Too early to predict the end of cash: how to avoid risks

The long-awaited end of the cash era hasn‘t come. Neither bank card or smartphone nor internet payments have been able to force out cash circulation and recent data shows that no state will have a cashless society in the near future.

According to a survey conducted by European Central Bank, as many as 79% of the population of the eurozone countries make payments by cash and only 19% by card. This means that smooth, fast, convenient and controlled cash flows remain crucial for the consumers, the businesses and the national and global economy.

Technology that helps prevent losses and risks

Today’s trends and consumer habits make it clear that cash is nowhere to be lost. Safe and convenient management of its flow remains one of the key challenges in curbing the shadow economy and ensuring stable growth. Cash involves a variety of risks, which are usually determined by the human factor. Banknotes and coins need to be counted, authenticated. It is difficult for cashiers to eliminate errors (intentional or unintentional) when performing these actions. In addition, cash management is time-consuming, and it is difficult to ensure security.

Today automated solutions can also effectively help cash-based trading or service organizations. Glory Cash Infinity, a cash management software recently introduced to the market, is a completely innovative and modern cash handling system that minimizes, and in some cases eliminates, the risks associated with using cash in the trading and service sector.

With the introduction of Glory CI cashiers no longer have to physically touch the money. The machine itself checks the authenticity of the banknotes, eliminating the risk of counterfeiting. All-day long cash is kept securely locked. The machines are far more resistant to external attacks, robberies, and theft than cash stored at the cash register. Thus, innovative equipment not only eliminates security and human error risks but also reduces costs to manage money and saves employees time.

Innovation to ensure smooth management is offered by Hansab UAB which has repeatedly introduced innovative solutions to the Lithuanian market. These technologies are launched in the Baltic region by Aibė as well as Apollo cinema in Estonia, Latvia, and Lithuania.

Convenient for business and for consumers

Glory CI operates on the principle of a closed money management system. The customer, who wishes to pay at the checkout for the goods, places banknotes and coins in the appropriate receivers of the machine. The system calculates the amount to be refunded and the customer withdraws it from the special cavity. The money in the machine goes into one of the money holding modules, which is stored until the end of the business day. In the most popular models, the CI-10 holds up to 1,350 banknotes that can be used for return or end-of-business transfer to a cash processing company. At the end of the business day, Glory CI transfers the money collected to a cash-in cassette, which, once unlocked, is transferred by the store employee to the CI-100 back office machine, which recalculates the money and provides the final daily income data.

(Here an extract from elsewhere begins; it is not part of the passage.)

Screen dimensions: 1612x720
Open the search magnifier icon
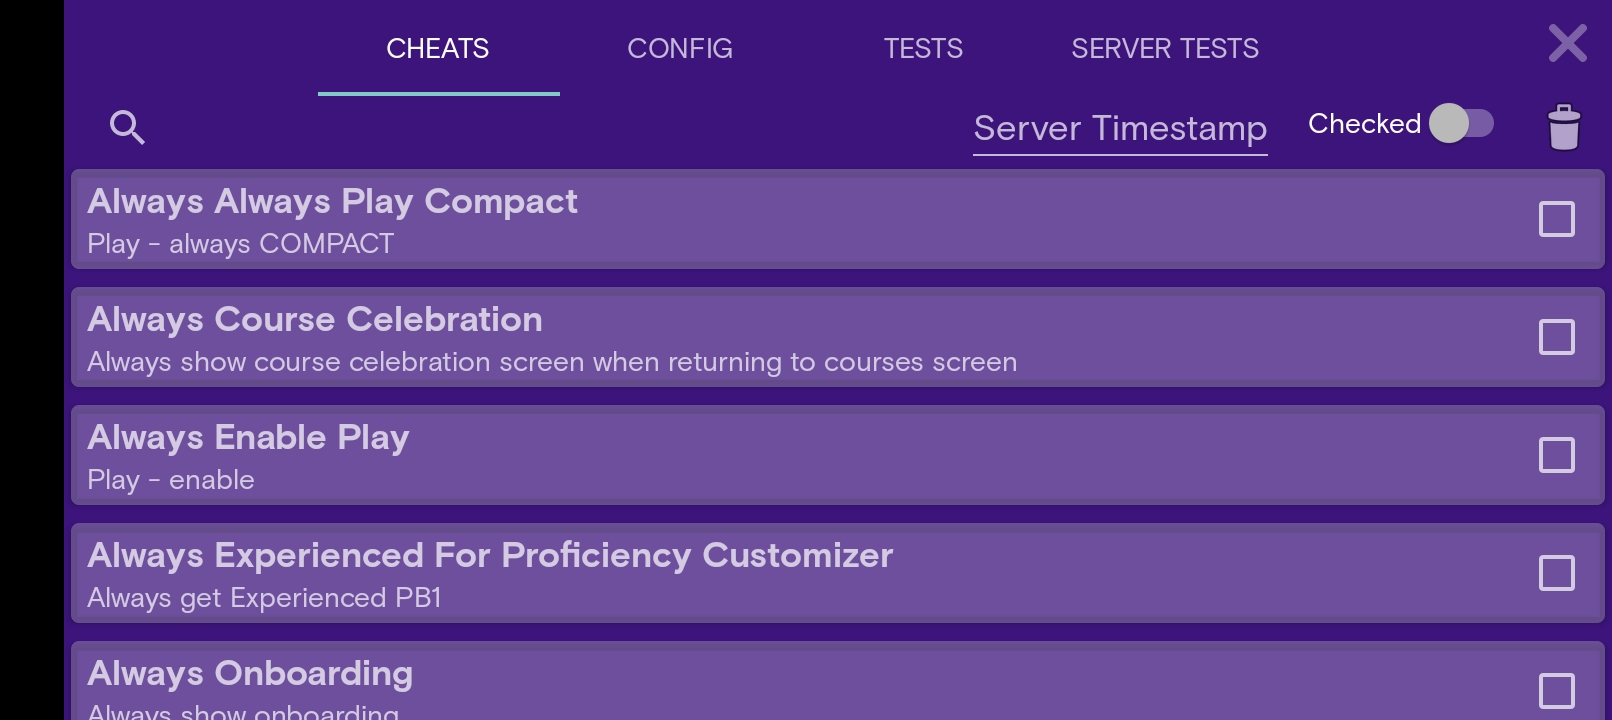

Finally, the new technology allows to improve the quality of customer service: cashiers avoid problems and conflicts due to mistakes and the store employee can focus on the customer. The stylish and comfortable design of the device fits into different sizes of premises and its ease of use allows customers to shop faster.

A fast-paying future

Return on investment (ROI) estimates that investing in a Glory CI system can pay off over a 12 to 24 month period due to the significant reduction in cash management costs and losses. The data collected shows that the time spent on in-store cash management operations is reduced by up to 90%, the training time of new employees is significantly reduced and monetary losses due to human error are eliminated. Because the robust and external threat-proof machine keeps money safe, it also saves up to 70 percent on store security. As a result, this market innovation not only minimizes the risks of managing cash flow in a store but also reduces the time it takes and significantly reduces costs.